▸ What you should do
Summarize the post on the Ninth Circuit ruling in two sentences.

▸ Document segment

>>

Negative Framing

I trust you understand I’d not normally quote National Review, a fountain of ‘Fake News’, lies, and bias, but I found this piece instructive in understanding the magnitude of the victory in the Ninth Circuit yesterday.

The Ninth Circuit’s Power Grab
National Review Editors
February 10, 2017 1:04 PM

The Ninth Circuit’s decision against President Trump’s immigration order is worse than wrong. It is dangerous.

To review, Trump issued an executive order blocking entry by refugees and aliens from seven Muslim-majority countries. The travel restriction is to be short-lived: a period of months while better vetting procedures are developed. The administration, moreover, did not pluck the seven countries from its allegedly anti-Muslim imagination. They were cited in a statute enacted by Congress and signed by President Obama, based on the richly supported conclusion that these countries — Iran, Iraq, Syria, Yemen, Libya, Somalia, and Sudan — are riven by anti-American jihadism, besides having governments that are either non-functional or implacably hostile to the U.S., rendering any efforts to screen their citizens uniquely difficult.

A federal judge in Seattle, James Robart, issued a temporary restraining order against the travel ban at the behest of two states, Washington and Minnesota, run by Democratic governors. Now, the Ninth Circuit has upheld this single, unelected jurist’s usurpation of the power to make American national-security policy.

<<

▸ Data extract
>>

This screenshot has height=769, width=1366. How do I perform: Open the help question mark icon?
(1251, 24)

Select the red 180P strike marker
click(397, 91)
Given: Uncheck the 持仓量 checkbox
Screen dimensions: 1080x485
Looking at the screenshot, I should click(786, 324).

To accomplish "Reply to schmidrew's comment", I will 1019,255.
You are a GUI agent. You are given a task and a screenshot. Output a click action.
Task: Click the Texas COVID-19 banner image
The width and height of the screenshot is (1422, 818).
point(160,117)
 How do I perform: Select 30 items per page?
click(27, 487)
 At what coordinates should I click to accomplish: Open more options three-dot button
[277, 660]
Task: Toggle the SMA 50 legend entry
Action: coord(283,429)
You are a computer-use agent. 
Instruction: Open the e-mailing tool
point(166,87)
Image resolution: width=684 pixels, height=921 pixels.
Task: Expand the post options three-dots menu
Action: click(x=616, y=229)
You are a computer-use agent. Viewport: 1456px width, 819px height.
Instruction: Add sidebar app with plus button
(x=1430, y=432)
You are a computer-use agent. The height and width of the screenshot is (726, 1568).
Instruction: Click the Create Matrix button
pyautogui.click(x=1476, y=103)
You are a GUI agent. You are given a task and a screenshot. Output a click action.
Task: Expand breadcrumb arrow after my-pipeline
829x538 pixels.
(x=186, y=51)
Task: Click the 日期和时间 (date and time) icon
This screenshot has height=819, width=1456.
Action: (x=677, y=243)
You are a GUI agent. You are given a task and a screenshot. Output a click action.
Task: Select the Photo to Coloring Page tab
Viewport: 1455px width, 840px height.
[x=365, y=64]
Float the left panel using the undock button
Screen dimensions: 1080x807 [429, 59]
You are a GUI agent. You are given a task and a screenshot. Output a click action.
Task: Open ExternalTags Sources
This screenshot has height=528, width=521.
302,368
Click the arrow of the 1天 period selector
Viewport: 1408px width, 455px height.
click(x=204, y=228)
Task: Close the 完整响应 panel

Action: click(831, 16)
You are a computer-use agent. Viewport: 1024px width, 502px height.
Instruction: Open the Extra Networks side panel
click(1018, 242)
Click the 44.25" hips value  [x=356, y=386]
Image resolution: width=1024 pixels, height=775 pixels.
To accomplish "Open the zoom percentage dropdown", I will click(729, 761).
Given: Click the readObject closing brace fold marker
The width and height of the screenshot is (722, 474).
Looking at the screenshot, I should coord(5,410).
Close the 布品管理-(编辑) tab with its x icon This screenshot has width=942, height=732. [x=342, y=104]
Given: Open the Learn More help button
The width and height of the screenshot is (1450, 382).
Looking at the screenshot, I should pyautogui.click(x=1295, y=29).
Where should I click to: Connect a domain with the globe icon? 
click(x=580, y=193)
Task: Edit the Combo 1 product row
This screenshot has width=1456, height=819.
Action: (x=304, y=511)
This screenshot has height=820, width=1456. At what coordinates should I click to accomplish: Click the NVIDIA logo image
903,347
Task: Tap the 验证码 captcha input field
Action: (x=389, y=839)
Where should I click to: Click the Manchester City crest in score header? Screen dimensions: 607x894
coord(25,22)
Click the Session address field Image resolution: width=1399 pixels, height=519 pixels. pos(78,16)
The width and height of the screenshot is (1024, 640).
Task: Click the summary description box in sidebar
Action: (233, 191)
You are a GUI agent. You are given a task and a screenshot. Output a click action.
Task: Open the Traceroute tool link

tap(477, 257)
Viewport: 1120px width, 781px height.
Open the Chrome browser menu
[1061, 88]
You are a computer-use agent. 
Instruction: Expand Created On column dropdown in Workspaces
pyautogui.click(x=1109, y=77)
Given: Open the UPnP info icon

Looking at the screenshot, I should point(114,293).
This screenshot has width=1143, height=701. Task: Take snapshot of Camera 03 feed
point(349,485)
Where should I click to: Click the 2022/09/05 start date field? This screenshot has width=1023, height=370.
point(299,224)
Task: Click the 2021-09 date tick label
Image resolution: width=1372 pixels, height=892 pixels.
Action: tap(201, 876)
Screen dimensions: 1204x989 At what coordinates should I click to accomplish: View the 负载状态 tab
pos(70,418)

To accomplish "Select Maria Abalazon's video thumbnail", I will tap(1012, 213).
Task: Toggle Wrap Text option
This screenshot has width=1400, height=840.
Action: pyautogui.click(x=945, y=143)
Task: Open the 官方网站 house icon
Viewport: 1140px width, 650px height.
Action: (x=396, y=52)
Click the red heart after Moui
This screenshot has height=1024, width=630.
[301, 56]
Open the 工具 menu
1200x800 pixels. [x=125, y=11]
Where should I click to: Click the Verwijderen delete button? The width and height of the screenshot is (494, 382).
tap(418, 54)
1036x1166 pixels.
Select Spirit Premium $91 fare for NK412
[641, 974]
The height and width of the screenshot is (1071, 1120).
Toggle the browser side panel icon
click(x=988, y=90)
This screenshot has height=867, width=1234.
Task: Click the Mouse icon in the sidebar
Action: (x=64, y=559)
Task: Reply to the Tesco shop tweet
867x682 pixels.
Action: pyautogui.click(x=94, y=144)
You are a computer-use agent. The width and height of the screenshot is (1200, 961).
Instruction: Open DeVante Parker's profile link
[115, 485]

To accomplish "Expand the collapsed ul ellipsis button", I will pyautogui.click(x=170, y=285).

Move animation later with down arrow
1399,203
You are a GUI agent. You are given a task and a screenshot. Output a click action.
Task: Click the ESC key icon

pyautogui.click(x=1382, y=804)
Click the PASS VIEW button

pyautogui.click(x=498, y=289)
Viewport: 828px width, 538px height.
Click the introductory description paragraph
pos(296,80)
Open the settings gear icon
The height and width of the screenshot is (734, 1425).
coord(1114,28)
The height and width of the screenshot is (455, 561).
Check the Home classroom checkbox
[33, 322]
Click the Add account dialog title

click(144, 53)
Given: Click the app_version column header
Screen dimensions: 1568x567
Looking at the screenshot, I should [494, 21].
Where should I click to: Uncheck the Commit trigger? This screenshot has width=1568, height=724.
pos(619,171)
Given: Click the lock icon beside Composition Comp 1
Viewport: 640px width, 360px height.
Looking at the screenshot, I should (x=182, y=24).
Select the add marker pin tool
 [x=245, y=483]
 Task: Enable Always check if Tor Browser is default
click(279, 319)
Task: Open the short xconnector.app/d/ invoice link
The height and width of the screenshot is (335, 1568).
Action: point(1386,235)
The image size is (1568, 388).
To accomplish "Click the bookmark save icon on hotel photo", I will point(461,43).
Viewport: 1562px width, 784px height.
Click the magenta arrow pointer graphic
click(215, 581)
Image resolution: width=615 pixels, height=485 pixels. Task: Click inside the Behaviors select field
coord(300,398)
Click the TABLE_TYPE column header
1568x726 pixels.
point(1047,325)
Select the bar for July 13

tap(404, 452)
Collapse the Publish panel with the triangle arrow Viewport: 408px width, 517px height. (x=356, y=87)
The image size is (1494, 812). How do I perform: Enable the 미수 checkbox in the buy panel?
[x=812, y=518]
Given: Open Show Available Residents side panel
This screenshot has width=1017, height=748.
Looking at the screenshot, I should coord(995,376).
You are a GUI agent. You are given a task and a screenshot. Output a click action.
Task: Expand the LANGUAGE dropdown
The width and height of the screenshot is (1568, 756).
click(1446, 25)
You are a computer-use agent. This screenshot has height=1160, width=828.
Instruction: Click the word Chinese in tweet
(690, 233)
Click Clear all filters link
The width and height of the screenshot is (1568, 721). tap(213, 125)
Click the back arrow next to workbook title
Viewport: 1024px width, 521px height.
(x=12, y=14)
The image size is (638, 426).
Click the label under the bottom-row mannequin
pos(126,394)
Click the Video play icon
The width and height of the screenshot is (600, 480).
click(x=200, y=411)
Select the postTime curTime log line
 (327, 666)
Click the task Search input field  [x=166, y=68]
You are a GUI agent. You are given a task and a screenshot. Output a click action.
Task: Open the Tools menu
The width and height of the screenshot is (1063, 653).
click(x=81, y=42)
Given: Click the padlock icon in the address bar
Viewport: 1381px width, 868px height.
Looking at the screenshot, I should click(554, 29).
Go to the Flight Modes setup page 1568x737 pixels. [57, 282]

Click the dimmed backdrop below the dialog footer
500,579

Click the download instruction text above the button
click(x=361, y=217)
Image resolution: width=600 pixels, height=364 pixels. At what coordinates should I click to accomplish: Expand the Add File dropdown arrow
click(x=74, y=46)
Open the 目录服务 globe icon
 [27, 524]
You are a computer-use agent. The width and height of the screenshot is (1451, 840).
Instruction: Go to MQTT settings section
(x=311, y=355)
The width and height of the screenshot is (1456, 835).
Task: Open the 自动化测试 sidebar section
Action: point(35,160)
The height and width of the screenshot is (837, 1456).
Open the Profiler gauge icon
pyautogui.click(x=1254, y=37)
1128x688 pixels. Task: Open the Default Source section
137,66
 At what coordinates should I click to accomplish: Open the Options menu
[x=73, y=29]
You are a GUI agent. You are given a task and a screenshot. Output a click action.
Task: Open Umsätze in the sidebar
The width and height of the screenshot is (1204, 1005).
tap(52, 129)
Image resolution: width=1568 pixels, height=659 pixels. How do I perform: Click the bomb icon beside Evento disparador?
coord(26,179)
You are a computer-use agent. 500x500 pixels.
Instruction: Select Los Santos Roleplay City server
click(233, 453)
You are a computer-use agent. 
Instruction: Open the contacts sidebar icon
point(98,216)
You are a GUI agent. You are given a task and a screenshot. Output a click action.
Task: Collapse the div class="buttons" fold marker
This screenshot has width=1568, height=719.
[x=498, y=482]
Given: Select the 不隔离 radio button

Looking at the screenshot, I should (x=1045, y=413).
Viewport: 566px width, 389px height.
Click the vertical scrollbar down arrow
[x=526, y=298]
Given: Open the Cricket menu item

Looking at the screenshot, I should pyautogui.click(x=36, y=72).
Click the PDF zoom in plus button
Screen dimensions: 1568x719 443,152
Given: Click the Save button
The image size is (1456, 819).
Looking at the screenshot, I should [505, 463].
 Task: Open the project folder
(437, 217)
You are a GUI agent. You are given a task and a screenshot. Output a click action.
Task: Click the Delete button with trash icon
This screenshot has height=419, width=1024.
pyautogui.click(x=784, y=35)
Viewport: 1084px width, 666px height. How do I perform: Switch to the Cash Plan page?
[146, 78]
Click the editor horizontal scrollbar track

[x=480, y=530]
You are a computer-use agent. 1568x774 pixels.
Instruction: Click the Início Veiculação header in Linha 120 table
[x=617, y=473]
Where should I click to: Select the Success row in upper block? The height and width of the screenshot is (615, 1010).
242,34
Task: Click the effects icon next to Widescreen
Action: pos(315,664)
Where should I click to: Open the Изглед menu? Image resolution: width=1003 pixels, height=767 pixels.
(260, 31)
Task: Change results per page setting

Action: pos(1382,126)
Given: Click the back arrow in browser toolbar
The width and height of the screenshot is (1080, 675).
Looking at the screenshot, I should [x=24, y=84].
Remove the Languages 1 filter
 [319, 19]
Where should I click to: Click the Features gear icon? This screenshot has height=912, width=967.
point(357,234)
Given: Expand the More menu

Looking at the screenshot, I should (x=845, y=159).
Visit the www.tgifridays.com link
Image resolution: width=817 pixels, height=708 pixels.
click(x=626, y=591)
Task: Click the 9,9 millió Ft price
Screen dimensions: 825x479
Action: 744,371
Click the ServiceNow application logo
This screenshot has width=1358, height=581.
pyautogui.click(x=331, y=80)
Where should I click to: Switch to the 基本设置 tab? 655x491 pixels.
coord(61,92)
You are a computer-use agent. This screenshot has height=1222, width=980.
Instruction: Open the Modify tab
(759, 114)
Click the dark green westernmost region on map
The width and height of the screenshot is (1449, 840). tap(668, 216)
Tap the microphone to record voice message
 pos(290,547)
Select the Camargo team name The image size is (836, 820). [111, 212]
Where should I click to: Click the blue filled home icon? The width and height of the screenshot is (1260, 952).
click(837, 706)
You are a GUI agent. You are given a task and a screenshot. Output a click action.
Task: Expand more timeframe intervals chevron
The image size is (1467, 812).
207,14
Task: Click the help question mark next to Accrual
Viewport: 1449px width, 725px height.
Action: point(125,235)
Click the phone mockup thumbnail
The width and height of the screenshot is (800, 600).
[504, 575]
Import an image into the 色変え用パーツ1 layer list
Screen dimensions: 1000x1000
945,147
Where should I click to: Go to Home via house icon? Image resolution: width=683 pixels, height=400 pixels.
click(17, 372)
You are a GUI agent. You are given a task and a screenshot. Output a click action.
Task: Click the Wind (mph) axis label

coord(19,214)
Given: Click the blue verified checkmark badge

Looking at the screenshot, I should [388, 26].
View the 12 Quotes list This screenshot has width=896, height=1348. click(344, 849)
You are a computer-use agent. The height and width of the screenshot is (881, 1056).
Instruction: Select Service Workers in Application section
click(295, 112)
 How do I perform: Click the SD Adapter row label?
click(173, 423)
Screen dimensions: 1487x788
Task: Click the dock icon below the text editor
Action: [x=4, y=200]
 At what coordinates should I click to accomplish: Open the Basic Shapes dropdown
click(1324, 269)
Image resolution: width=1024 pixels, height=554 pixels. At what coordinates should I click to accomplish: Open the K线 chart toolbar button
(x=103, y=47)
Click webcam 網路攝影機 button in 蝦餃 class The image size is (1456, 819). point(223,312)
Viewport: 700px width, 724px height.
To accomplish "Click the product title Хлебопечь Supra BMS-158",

<<

▸ Correct answer
The writer, who says they would not normally quote National Review, quotes one of its editorials to show how large the Ninth Circuit victory over President Trump's immigration order was. The editorial calls the decision dangerous, noting that the temporary restrictions targeted seven countries already cited in a statute signed by President Obama, and it accuses the court of upholding a single unelected judge's usurpation of national-security policy.